Forum Post: Collapse Of Financial System Necessary And Positive
Posted 13 years ago on Nov. 7, 2011, 5:09 a.m. EST by Scout
(729)
This content is user submitted and not an official statement
The Collapse Of Our Corrupt, Predatory, Pathological Financial System Is Necessary And Positive
" The only way to clear a zombie economy is to write off uncollectable debt and liquidate all the assets, loans and hedges. "
That article is well worth the time to read. Good post.
yes time to change tack i think !
Hey, if it worked for Iceland it can work for the rest of us. I think I read something about Argentina doing something similar also.
even Germany has been bankrupt twice not once and they survived
http://www.billshrink.com/blog/6799/10-governments-that-went-bankrupt/
they ( the G20 and the banksters )are fooling everyone
How many people would be willing to go through what is necessary to fix this? How many would be willing to downsize their house and their car?
Have the discipline to self teach instead of 40k on bullshit degrees?
Is there enough will in this country to do it?
Liquidate! Depressions and recessions are a natural part of the economic cycle, designed to remove wealth from the greedy and incompetent and transfer it to the hard workers. The government has not allowed this to happen, but they can't fight it forever!
well said !
Sure no problem. Call to arms. You ready to forcefully take assets from people?
I don't understand? Nobody is talking about taking assets from anyone. This is simply about allowing asset values to find their natural and unadulterated levels
a lot of the assets that banks currently own are loans, business ownerships, houses, cars, credit cards, etc.
when you liquidate a business what the liquidator will do is to attempt to sell off all the assets that it owns in order to pay off its lenders.
in a mortgage, the bank owns the house, in return it helps the family pay for it and allows them to live in it. but when the bank has to liquidate it will have to foreclose the house in order to sell it off to another buyer. then it uses the proceeds to pay its creditors.
if all the banks fail, it will attempt to foreclose pretty much the entire economy, and sell them off to someone else.
currently most of the banks that still have any cash available are in Asia. Forget the european banks, they're in trouble too. so yes, in some sense, you can imagine the outcome of this is that the largest bank on Wall St will be BOC or ICBC.
When a bank goes bankrupt, the mortgage is on sold. The house is not an asset to a bank, the borrower is.
you're talking about the banks doing this. That's their problem not the small guy in the street and they would love to be doing it right now but the MERS scandal has put a spanner in their wheel ha ha ! but you are indeed correct " loans, business ownerships, houses, cars, credit cards, etc." will all need to deflate and quite correctly so so they can be more realistically aligned with people's incomes and employment expectations not the other way around.

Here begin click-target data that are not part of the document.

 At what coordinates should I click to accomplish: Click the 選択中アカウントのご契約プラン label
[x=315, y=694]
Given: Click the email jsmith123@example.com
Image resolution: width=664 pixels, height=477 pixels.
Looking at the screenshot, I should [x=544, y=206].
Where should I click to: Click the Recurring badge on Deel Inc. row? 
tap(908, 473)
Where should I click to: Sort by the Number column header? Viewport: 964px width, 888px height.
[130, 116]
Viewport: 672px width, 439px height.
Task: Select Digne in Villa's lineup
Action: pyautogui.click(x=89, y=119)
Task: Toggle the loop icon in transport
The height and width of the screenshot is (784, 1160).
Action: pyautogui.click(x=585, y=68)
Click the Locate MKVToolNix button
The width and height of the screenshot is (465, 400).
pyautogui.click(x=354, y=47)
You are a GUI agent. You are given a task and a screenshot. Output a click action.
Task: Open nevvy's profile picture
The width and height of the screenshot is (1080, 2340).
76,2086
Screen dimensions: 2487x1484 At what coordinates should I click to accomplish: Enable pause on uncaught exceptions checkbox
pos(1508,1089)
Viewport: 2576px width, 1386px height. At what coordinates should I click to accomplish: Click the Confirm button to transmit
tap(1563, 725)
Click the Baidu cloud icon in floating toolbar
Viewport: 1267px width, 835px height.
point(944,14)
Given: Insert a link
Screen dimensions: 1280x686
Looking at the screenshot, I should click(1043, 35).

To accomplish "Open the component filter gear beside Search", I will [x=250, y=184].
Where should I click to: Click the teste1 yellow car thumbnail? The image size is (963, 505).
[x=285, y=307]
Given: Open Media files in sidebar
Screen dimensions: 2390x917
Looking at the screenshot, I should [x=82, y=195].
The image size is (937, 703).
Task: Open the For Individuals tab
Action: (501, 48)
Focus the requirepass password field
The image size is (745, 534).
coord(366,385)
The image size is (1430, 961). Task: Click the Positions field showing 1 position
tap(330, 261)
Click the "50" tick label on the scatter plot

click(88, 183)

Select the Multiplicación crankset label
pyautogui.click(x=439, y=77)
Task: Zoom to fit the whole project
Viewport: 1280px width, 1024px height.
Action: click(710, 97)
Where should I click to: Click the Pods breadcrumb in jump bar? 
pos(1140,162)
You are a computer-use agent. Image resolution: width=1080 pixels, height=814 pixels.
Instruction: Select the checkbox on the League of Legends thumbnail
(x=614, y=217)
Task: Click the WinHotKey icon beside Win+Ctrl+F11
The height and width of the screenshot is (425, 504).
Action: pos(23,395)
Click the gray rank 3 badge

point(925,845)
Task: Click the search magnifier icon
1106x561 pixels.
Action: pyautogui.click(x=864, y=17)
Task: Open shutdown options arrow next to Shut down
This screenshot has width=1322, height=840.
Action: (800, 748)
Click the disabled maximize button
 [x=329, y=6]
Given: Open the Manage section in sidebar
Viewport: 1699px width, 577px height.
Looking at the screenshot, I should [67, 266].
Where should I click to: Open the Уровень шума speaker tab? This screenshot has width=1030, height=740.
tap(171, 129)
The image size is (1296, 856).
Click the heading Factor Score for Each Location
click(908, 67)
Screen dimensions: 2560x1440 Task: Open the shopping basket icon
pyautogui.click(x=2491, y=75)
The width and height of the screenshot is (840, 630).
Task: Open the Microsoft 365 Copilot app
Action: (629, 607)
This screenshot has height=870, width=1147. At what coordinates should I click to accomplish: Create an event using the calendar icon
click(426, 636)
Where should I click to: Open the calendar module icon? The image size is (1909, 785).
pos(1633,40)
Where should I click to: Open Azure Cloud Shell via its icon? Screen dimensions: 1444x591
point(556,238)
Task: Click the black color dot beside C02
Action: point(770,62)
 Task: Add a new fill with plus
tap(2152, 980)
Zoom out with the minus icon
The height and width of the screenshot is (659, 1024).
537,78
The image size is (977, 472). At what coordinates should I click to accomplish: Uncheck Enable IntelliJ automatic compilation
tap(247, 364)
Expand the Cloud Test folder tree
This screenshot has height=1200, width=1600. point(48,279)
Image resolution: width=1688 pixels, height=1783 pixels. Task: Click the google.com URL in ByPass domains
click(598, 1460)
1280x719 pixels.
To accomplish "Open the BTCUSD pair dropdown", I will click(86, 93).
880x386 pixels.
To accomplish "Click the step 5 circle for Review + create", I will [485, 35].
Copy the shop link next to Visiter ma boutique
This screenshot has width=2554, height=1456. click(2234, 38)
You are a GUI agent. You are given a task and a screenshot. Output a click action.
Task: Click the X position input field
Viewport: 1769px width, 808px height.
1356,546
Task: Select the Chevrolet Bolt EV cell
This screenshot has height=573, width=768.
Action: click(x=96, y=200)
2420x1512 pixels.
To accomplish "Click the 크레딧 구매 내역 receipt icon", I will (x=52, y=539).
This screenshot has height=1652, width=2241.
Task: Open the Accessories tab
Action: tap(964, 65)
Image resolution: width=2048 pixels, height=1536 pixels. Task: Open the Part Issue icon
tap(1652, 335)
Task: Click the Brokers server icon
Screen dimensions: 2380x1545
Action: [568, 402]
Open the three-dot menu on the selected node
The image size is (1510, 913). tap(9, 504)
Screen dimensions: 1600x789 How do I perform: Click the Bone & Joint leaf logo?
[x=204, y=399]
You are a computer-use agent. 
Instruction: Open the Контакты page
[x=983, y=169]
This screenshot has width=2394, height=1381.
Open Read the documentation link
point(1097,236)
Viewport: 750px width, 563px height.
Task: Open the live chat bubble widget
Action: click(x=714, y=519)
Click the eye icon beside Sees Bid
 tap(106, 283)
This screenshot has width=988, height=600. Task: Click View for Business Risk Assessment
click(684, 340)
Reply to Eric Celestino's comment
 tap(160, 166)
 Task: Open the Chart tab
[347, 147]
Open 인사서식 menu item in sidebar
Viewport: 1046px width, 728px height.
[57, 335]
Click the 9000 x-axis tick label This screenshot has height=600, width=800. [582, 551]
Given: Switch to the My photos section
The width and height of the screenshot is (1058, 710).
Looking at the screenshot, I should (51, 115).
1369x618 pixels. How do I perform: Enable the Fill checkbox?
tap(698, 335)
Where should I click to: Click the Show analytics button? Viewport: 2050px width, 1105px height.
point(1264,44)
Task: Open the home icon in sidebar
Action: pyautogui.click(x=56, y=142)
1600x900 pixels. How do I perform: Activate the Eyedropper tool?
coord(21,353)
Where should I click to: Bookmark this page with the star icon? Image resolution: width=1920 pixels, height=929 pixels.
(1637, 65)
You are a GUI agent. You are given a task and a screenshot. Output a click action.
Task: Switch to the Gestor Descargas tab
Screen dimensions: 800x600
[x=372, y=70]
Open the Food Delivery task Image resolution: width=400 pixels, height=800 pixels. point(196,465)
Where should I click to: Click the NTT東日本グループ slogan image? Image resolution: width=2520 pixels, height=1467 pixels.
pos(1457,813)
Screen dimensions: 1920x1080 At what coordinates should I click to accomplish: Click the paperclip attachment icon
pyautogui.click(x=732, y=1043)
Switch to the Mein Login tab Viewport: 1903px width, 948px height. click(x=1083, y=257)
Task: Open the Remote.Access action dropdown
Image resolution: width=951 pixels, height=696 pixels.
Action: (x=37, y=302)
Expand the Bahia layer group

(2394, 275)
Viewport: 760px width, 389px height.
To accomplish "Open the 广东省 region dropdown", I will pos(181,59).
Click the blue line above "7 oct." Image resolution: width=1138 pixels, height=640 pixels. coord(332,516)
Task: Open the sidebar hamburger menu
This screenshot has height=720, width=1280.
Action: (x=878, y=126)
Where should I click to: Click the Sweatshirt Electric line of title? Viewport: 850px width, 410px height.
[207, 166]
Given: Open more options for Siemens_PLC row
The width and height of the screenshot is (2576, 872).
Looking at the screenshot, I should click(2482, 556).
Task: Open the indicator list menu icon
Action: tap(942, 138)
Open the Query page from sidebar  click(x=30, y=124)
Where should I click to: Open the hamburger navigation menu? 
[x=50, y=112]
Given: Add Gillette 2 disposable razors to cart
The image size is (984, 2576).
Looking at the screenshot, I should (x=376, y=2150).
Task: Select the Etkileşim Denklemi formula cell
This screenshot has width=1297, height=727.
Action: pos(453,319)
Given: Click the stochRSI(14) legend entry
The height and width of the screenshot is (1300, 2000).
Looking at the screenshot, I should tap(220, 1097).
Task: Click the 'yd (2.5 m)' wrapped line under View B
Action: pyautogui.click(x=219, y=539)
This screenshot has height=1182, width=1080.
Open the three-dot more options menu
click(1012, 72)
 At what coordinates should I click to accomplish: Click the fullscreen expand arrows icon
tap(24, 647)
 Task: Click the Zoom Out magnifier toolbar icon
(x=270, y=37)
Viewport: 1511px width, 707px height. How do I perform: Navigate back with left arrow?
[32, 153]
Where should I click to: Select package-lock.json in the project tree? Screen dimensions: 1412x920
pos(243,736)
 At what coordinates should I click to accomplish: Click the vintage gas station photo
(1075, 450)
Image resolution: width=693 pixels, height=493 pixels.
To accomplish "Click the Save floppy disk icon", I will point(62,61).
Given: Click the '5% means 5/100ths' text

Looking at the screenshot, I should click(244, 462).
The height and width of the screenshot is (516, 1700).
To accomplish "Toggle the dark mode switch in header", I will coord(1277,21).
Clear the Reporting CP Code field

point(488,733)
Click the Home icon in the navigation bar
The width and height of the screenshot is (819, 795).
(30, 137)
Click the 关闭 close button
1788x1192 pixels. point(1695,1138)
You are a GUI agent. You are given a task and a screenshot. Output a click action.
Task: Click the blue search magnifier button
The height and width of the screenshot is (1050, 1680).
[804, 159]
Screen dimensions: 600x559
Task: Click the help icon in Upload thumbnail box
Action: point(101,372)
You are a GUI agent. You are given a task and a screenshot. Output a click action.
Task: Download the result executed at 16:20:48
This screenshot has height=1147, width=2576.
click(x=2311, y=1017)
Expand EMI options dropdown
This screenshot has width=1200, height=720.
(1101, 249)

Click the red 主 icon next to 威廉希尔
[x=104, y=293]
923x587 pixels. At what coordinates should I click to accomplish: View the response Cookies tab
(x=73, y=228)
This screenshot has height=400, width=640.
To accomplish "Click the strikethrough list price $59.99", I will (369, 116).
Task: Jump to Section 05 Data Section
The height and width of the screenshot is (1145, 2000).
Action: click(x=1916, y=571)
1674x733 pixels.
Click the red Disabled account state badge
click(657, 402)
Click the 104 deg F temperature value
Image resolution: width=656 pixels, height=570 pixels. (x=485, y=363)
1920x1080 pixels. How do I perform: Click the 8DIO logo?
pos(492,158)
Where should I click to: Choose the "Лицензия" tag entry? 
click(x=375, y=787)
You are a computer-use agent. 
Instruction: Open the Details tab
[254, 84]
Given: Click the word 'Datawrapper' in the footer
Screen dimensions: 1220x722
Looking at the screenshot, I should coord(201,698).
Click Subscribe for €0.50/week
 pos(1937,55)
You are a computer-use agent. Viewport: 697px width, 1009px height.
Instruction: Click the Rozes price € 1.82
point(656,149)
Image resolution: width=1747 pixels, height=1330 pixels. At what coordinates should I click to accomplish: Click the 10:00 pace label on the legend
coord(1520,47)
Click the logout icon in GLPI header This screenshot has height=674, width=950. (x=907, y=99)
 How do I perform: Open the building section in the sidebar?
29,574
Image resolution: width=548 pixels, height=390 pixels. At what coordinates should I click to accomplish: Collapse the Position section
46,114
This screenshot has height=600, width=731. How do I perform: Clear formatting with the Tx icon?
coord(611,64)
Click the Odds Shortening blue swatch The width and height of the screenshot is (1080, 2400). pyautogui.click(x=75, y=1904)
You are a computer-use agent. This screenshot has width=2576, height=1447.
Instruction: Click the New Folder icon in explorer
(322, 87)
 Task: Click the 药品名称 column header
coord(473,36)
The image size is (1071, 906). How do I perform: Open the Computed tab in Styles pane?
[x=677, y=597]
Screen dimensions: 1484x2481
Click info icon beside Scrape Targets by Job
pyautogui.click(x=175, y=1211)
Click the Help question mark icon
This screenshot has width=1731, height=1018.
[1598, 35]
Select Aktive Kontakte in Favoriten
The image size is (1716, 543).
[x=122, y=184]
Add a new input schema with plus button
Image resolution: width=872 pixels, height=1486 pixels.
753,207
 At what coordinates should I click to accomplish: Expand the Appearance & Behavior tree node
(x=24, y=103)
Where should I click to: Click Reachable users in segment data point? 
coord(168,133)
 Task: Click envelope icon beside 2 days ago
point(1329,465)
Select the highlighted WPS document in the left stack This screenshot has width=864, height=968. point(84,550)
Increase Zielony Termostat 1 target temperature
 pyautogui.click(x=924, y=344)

well, the small guy in the street will be affected since many of the things we pay for, houses, cars, education, are done through bank loans.
many of our businesses are supported by bank loans.
many businesses also rely on credit facilities to support short term payments and business receipts.
mom and pop stores borrow in order to buy items to stock the shelves that will only turn a profit a month later.
so, if all the banks fail, i can guarantee a catastrophic collapse in not only the big businesses, but the small businesses that ensure everyone has enough canned food to survive a zombie apocalypse.
and you are right that there will be a significant realignment of income and spending for everyone in america.
i suspect there will be a significant adjustment to the population of the united states, which may be necessary to thin the herd and finally make low-skill labour scarce, in demand, and well paid once again.
of course there will be suffering but if people are genuinely concerned about the welfare of their children and grandchildren they will consider it far more palatable in the long-run to give them a decent chance of having a fair go than propping up this Ponzi scheme for the benefit of the very few
definitely.
and let's forget about the grandchildren and children.
we won't even be sure if there will be enough resources to ensure the current generation survive.